その土曜日、7時58分〜「悪魔」が浮き彫りにする人の形

静岡シネギャラリー右側で14:50の回。客入りは20人強。

カネに困った兄弟が実家の宝石店強盗を計画する。もちろん店番のバイトのババアには危害は加えず、宝石だけ頂く。保険がかかってるから損害はない。
実行にビビッた弟が知り合いを金で雇って犯行。ところがババアがその日に限って休み、ママが店番。弟は知る由もなし。そしてママと知り合いが銃で相打ち。そして兄弟の計画は警察にはバレない。


破滅のラストに向かっての一本の運命の糸みたいのが見えた。
原題は「Before the Devil Knows You're Dead」
悪魔が運命をいたずらして後ろで笑ってる、そして最後はその悪魔すら気付かないうちに・・・。

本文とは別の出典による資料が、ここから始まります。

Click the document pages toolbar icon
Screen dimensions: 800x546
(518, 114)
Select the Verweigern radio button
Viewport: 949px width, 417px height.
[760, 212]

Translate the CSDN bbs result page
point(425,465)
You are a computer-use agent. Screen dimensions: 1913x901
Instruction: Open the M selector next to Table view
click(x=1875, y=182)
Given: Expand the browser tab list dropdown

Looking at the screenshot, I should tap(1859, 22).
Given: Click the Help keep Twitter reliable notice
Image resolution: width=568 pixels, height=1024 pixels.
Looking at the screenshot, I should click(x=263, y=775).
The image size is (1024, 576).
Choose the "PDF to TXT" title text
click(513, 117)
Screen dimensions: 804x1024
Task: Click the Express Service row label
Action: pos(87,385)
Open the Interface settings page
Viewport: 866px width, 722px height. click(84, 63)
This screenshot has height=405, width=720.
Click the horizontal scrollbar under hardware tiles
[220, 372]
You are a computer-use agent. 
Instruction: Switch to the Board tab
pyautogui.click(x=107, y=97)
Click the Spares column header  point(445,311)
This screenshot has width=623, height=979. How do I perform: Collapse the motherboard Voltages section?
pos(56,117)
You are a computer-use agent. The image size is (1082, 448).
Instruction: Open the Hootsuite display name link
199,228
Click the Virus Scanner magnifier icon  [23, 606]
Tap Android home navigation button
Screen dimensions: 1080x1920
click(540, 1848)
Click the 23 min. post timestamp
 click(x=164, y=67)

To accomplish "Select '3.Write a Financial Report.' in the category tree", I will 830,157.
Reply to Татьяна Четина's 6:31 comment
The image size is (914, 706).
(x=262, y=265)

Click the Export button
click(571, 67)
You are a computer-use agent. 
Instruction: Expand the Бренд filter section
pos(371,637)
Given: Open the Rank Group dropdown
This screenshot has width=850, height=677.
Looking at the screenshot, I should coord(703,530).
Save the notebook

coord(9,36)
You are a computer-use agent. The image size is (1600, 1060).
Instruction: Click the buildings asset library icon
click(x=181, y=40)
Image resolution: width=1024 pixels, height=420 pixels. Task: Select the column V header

つのだじろうが「恐怖新聞」や「うしろの百太郎」で、呪われて殺しまくって、最後は家族が殺しあって自滅するパターンの話をいくつか描いてる。それを連想したために、もう少しドラマがあってから、最後は全員死ぬとばかり思ってたので、ちょっとラストは肩透かし気分だった。


描いてるテーマは気が重い。結局この親父はこの兄弟の父親なんだ、ってことなんだと思う。遺伝ってなんだろうね。この兄が全ての悪事の端緒なわけだけど、でもこれは善良に見える親父の血を継いでる、この親父にもこういう面がある、今までは表に見えてなかったけど、ってことなんだろうな。でもそれを消しにかかるということは、一種の自己否定なり自殺なりでもあるってことだ。


俺も親父とは正反対の性格だから、この兄と同じような葛藤をした時期があった。ここまでは引きずらなかったから今では良好な親子関係を築いてるけど、またこの兄を演じたP・S・ホフマンがイヤな奴でさ。アカデミー賞を受賞した「カポーティ」もまた俺に似た嫌なところがあって。顔とか体型とか外見は全然似てないんだけど、この人を見てると自分のイヤなところを見てるみたいでイヤなんだ。


最後に追いかけていく親父の車が、止まるたびに少しずつ壊れていくのが、ちょっとやりすぎな映画文法に見えて笑えた。導入部に見せる白人による白ブタのようなセックスの質感にしてもそうだけど、フィルムを見てるという実感を味わえる。この作品をおすぎが評価するのは理解出来るよ。